§ **Données fournies**:
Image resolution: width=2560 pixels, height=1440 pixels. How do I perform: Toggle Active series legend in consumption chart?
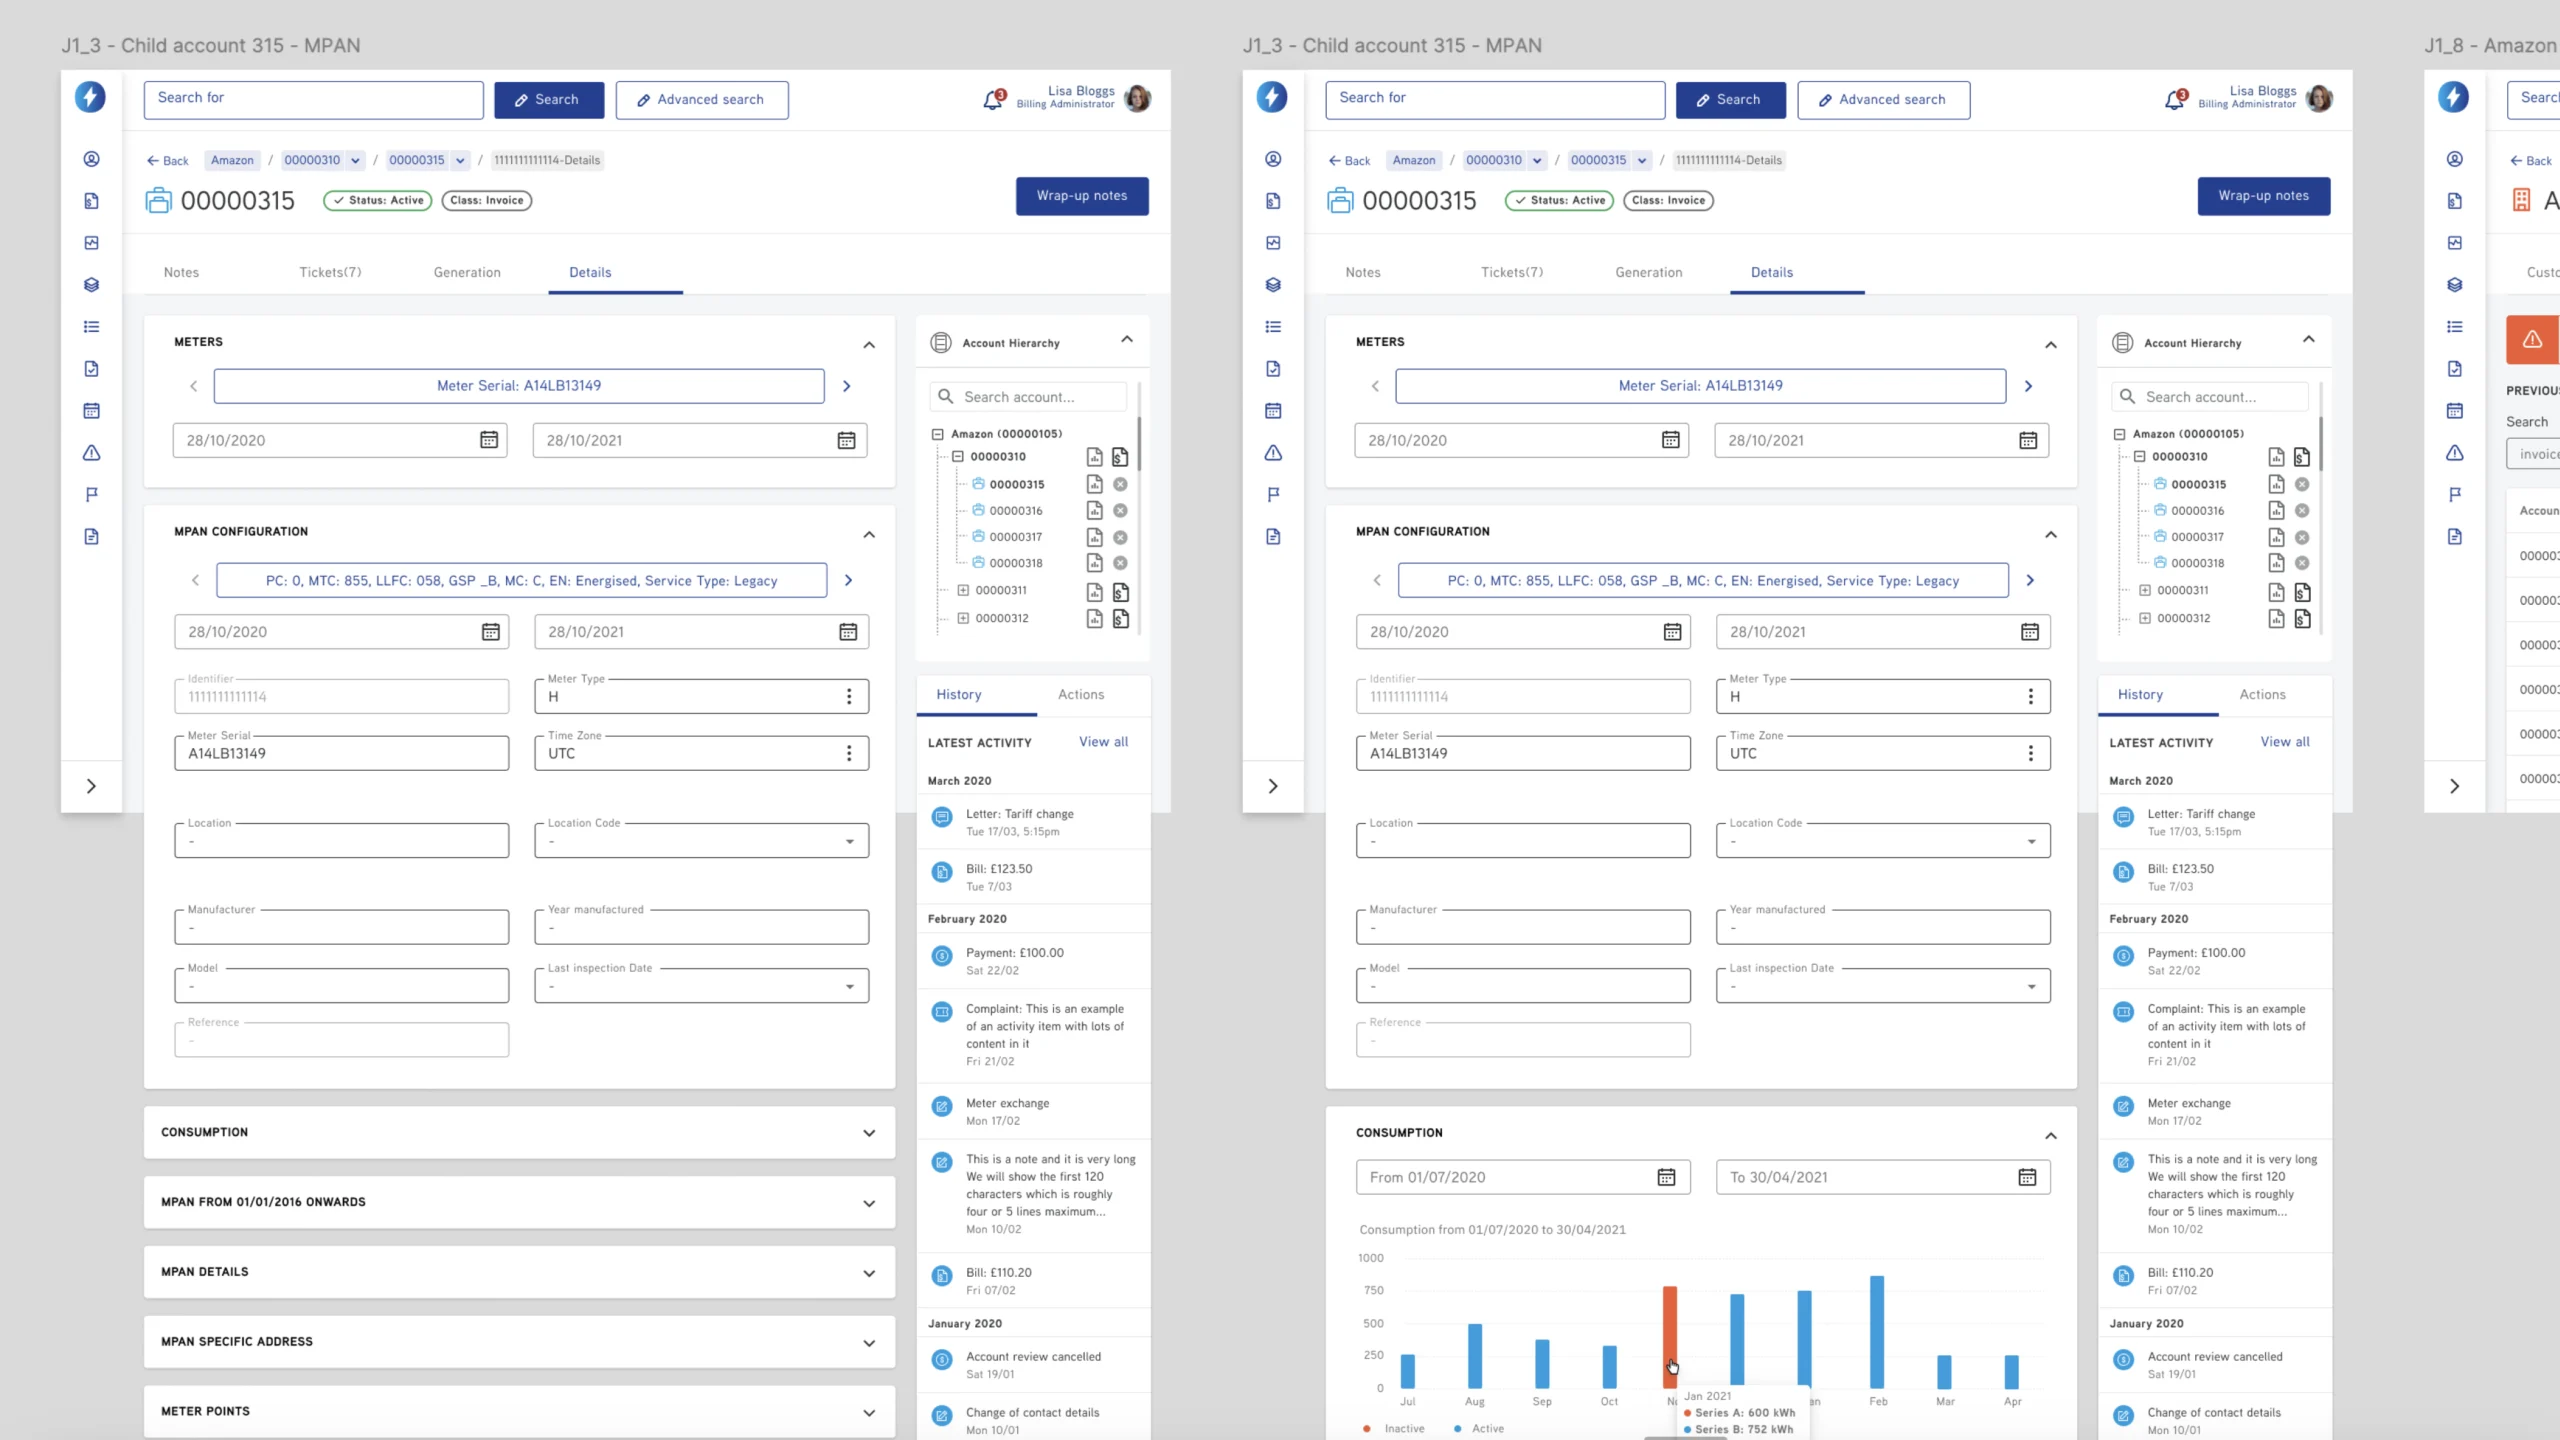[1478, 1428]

* * *

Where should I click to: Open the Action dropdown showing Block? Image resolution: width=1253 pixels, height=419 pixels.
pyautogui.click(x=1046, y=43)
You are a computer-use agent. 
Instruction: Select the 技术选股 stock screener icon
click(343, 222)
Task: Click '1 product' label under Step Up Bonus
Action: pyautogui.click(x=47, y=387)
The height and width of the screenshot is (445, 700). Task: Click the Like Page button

...

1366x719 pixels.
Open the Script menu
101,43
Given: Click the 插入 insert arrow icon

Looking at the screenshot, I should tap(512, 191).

§ **Exigences du problème**: Exprimez sous forme de liste JSON de chaînes, une chaîne par ligne et sans les lignes vides, les données ci-dessus depuis la ligne contenant "Image resolution: width=2560" jusqu'à la ligne contenant "[1478, 1428]", ces deux lignes comprises. Laissez les images hors de la réponse.

§ **Réponse rédigée**:
[
  "Image resolution: width=2560 pixels, height=1440 pixels. How do I perform: Toggle Active series legend in consumption chart?",
  "[1478, 1428]"
]